Jean-Pierre Chauffour : Maintenir un taux de change fixe et inchangé indépendamment des aléas économiques internes et externes consiste essentiellement à se priver des signaux du marché et d’un instrument pour ajuster l’économie de manière graduelle et permanente. Comme tout prix, le taux de change permet d’ajuster l’offre à la demande ; en l’occurrence l’offre et la demande pour l’économie nationale. Fixer le prix du dirham trop haut, et c’est la demande pour l’économie nationale qui fléchit. C’est-à-dire les exportations, l’emploi et à terme le niveau de vie. En l’absence de flexibilité des prix et des salaires internes, le pays peut alors se trouver durablement dans un équilibre sous-optimal avec de forts déséquilibres extérieurs -déficits du compte courant- et intérieurs –chômage- qui ne peuvent s’autocorriger.

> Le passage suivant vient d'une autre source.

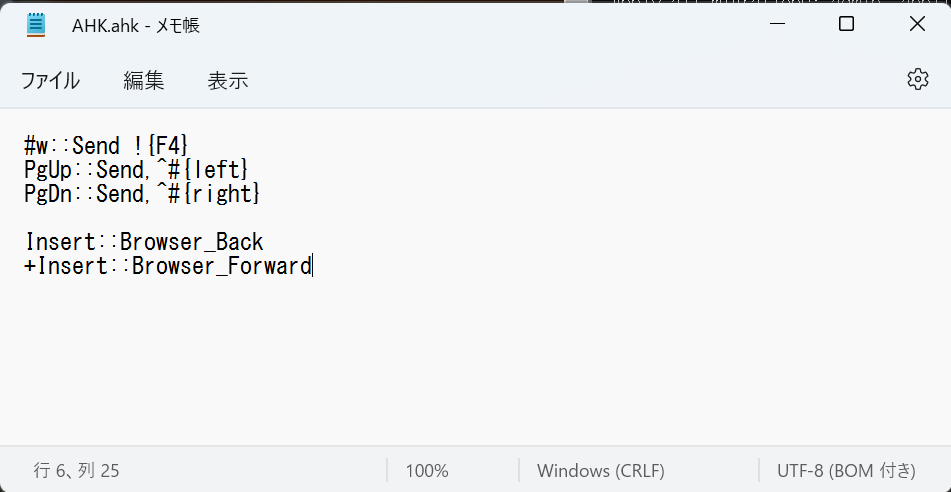Viewport: 951px width, 492px height.
Task: Open the settings gear icon
Action: click(x=917, y=79)
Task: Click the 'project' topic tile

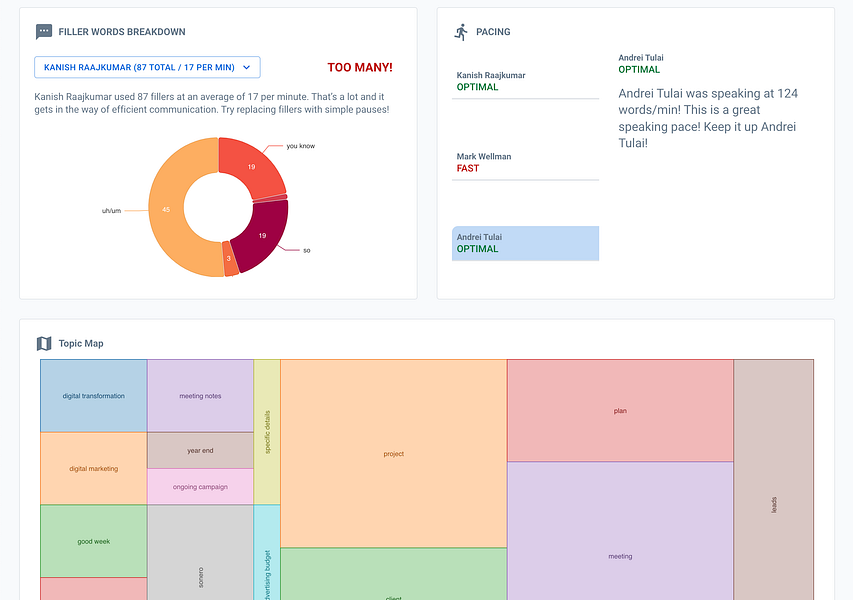Action: coord(393,454)
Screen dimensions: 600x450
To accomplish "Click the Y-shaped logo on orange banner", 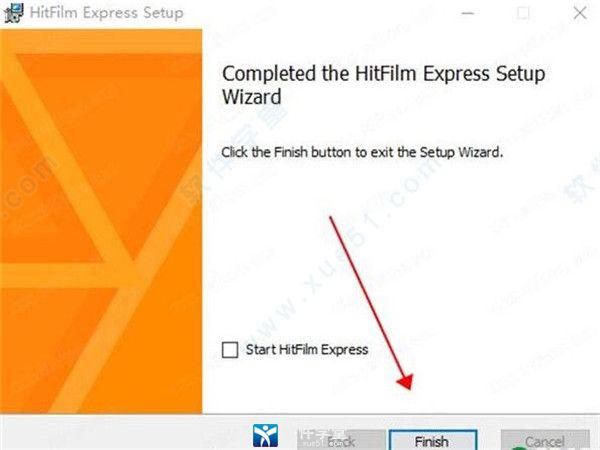I will click(x=99, y=230).
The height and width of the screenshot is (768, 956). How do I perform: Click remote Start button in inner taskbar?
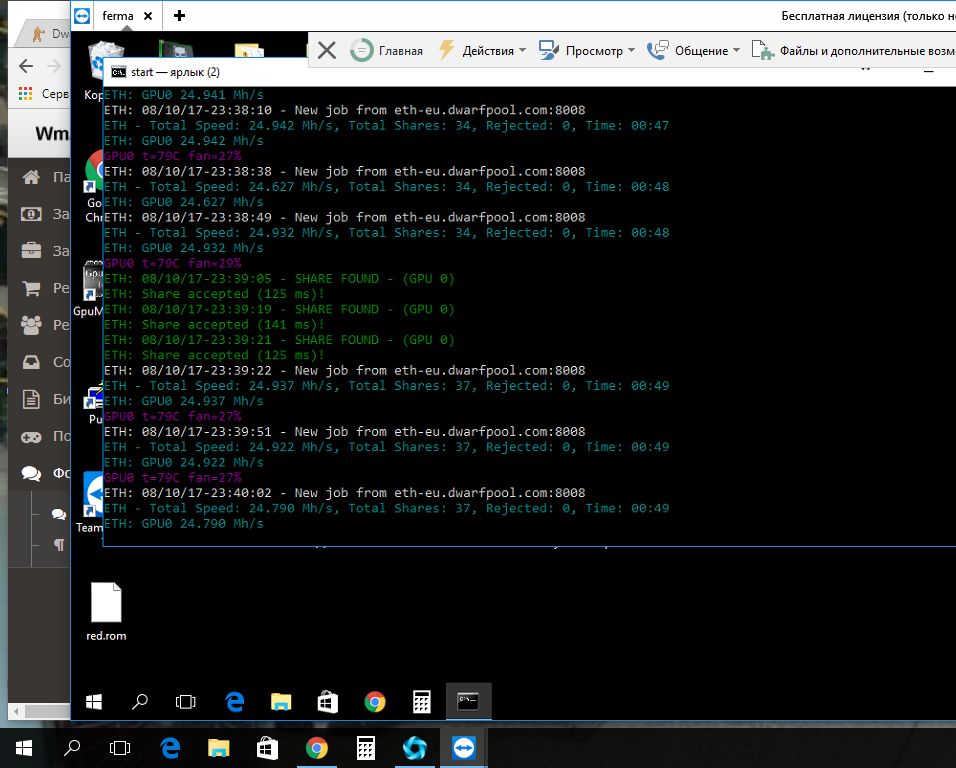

Un régime de change plus flexible permettrait au taux de change de trouver en permanence son «juste prix» en fonction des aléas économiques internes et externes du pays. Le prix d’équilibre du dirham sur les marchés fluctuerait en fonction de la gestion de la liquidité interne, y compris des besoins de financement du budget de l’État, de la productivité relative de l’économie marocaine, des fluctuations des termes de l’échange, et de multiples autres facteurs liés aux anticipations des marchés. Parmi celles-ci, les perspectives en matière d’investissements directs étrangers (IDE) et autres investissements de portefeuille contribueraient à positionner le dirham vis-à-vis des autres devises étrangères en fonction des forces du marché.
La conjoncture actuelle nationale et internationale est-elle favorable à un régime de change flexible ?
Une transition réussie vers un régime de change flexible suppose effectivement qu’un certain nombre de conditions préalables soient satisfaites, notamment une solidité du secteur bancaire, y compris une capacité de supervision des risques de change pris par les banques, des finances publiques saines, et un niveau confortable de réserves de change. Par ailleurs, le fonctionnement même d’un régime de change flexible suppose le développement d’un marché des changes profond et liquide de façon à éviter les fluctuations de change intempestives. La réduction actuelle des déficits budgétaire et de la balance courante et les perspectives de réductions supplémentaires de ces déficits en 2015 et à moyen terme créent à nouveau les conditions d’une libéralisation possible du régime de change : les réserves de changes ont été reconstituées, le pays a conservé un accès favorable aux marchés financiers, et les banques marocaines ont continué à renforcer leurs fonds propres et leur gestion des risques de change. La baisse de l’euro combinée au choc positif sur la balance des paiements de la chute des cours du pétrole renforce actuellement ces conditions favorables.

Que risque le Maroc en passant à un régime de change flexible et comment limiter ces risques ?
Lorsqu’une «petite» économie ouverte comme le Maroc opte pour la flexibilité du taux de change, elle s’expose aussi aux aléas des marchés et donc aux coûts potentiels d’une forte volatilité du taux de change. La poursuite de politiques macroéconomiques prudentes devient alors une condition sine qua non de la stabilité du taux de change ; les fluctuations du taux de change sur les marchés fournissant en continu des informations permettant aux autorités de prendre la juste mesure de l’impact macroéconomique de leurs décisions monétaires et budgétaires, favorisant ainsi des corrections rapides de politique économique. Cette plus grande stabilité potentielle autour des équilibres interne et externe serait également source de confiance ; confiance, qui indirectement, pourrait favoriser les investissements directs étrangers, la croissance et l’emploi.
Les autorités monétaires marocaines semblent de plus en plus convaincues des vertus d’un régime de change plus flexible. II y a quelque temps déjà, elles avaient annoncé sa possible mise en œuvre sur une période de 3 ans. Compte tenu des enjeux en termes de croissance et d’emplois et des aspirations de la population, et si les conditions sous-jacentes restent favorables, le Maroc ne pourrait que bénéficier d’une accélération de ce calendrier. La Banque mondiale se tient prête à offrir toute son assistance pour accompagner cette nouvelle phase d’ouverture et de libéralisation de l’économie marocaine.